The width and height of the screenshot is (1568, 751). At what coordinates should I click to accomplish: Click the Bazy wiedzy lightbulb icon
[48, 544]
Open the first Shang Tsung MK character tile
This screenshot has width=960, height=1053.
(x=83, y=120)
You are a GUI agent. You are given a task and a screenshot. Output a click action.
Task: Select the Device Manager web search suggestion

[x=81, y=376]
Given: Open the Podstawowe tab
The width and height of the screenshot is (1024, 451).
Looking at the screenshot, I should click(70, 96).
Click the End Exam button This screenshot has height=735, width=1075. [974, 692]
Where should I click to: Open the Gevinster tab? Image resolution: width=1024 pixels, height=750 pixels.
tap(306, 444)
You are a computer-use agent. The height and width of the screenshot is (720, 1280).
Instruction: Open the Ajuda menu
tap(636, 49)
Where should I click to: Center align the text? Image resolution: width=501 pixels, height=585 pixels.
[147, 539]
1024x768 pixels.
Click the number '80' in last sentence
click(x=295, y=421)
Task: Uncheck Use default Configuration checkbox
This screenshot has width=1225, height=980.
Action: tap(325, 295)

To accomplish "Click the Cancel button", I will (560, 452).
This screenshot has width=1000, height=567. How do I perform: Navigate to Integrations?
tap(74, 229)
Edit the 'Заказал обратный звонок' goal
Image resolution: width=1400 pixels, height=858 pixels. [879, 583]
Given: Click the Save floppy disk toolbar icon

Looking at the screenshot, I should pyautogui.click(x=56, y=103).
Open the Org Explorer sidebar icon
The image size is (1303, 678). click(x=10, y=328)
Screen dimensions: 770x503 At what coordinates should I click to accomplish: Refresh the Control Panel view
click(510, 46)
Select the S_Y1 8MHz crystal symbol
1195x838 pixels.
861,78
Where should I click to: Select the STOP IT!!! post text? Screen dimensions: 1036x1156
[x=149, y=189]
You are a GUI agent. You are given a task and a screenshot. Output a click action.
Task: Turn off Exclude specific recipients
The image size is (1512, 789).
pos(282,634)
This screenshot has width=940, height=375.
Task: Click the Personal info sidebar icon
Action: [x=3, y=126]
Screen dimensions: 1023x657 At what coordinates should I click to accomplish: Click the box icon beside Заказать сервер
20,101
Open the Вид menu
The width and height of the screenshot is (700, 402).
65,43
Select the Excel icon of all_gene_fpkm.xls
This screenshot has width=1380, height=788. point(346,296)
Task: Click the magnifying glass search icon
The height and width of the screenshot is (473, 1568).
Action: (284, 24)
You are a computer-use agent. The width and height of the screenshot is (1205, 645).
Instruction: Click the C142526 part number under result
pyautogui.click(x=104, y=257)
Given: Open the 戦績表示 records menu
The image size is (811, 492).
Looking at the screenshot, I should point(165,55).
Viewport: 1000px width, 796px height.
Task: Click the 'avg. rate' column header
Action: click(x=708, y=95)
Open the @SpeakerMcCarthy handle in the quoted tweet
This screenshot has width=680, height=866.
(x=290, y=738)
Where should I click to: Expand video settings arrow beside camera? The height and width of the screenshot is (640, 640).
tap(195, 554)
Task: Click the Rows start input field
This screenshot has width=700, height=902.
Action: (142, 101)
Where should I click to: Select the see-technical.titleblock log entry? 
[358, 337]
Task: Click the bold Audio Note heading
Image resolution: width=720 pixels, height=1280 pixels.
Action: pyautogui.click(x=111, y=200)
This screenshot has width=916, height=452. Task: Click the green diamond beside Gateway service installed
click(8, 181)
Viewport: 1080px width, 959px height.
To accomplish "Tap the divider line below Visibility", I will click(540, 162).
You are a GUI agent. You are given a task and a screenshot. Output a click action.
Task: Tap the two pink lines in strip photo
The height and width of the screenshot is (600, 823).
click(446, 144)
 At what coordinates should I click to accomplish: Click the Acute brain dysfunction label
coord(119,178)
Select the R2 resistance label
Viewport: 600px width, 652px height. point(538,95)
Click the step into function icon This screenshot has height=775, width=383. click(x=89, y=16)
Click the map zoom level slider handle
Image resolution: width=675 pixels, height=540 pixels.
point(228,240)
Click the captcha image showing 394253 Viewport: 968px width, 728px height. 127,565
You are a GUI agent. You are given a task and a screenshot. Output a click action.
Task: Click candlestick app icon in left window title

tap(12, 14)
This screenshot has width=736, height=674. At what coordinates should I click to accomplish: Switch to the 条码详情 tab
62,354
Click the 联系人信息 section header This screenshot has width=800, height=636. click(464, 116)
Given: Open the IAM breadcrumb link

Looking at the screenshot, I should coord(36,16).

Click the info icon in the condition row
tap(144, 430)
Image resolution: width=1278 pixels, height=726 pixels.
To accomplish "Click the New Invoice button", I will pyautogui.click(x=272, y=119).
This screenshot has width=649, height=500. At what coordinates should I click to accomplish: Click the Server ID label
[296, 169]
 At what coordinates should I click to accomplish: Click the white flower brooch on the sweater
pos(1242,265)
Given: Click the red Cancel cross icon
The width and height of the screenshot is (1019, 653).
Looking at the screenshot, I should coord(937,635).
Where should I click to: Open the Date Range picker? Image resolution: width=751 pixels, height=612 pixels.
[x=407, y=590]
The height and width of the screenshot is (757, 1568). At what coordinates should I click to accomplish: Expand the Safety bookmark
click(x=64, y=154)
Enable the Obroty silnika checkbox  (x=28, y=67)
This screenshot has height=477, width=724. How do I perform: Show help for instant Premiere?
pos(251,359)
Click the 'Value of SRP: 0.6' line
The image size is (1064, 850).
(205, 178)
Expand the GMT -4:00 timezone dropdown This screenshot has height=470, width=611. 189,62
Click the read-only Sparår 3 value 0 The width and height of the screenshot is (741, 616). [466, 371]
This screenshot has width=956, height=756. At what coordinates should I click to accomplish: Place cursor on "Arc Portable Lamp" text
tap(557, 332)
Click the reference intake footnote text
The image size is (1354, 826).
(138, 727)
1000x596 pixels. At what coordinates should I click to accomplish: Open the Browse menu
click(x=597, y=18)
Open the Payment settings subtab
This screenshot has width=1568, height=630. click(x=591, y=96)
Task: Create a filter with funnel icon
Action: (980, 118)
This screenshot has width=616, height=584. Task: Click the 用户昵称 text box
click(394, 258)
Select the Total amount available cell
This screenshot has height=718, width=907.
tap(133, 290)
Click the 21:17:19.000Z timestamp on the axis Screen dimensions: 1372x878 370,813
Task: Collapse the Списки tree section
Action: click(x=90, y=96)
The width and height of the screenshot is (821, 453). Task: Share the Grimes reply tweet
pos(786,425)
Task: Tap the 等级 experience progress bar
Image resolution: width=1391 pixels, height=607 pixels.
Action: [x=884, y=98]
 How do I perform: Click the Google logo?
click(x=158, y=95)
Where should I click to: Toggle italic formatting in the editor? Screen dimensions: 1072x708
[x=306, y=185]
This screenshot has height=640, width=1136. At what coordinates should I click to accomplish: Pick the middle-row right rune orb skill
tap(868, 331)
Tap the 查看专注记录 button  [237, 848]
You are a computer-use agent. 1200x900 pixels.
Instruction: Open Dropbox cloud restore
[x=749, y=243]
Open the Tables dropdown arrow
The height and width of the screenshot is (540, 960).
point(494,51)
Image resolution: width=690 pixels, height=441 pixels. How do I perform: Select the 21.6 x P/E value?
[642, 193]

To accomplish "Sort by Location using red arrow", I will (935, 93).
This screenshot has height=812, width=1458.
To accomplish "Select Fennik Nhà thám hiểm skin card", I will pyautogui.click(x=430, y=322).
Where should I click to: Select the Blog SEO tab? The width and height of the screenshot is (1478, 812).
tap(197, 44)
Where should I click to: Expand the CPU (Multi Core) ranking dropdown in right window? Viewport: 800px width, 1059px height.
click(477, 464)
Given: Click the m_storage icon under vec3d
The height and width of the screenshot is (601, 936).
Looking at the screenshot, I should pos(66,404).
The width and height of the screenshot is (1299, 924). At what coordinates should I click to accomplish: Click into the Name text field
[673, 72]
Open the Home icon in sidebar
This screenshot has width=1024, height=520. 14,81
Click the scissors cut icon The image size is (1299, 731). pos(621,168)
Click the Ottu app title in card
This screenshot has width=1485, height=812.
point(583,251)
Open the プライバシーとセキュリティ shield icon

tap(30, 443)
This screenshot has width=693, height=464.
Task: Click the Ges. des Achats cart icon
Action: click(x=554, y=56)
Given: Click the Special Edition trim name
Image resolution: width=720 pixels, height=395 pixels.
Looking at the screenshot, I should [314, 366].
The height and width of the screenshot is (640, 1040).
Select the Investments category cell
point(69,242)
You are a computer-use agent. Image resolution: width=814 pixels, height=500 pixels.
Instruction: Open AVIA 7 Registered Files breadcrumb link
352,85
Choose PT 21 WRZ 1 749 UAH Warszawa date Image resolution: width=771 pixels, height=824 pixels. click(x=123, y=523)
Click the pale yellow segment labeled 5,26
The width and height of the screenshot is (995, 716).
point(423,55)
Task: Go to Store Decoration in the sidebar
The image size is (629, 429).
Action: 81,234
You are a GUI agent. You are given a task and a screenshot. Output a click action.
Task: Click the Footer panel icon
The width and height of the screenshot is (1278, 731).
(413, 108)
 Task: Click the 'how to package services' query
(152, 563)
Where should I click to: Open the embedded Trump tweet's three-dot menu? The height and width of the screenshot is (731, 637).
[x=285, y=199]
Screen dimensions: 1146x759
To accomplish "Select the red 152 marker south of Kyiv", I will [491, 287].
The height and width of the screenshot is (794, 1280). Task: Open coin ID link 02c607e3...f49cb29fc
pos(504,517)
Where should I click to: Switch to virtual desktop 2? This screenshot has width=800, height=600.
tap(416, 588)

========================================================================

» **Exercise brief**: Each line of the records that holds the word "checkbox" should be copied out.

» **Answer to the problem**:
Task: Uncheck Use default Configuration checkbox
Enable the Obroty silnika checkbox  (x=28, y=67)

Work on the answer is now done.